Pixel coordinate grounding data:
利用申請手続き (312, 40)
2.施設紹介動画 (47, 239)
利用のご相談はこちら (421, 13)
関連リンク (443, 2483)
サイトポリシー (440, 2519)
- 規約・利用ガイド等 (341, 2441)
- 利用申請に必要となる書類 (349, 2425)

[Work instructions] Quote all the records exactly, please, leaving none out.

[Answer]
利用申請手続き (312, 40)
2.施設紹介動画 (47, 239)
利用のご相談はこちら (421, 13)
関連リンク (443, 2483)
サイトポリシー (440, 2519)
- 規約・利用ガイド等 (341, 2441)
- 利用申請に必要となる書類 (349, 2425)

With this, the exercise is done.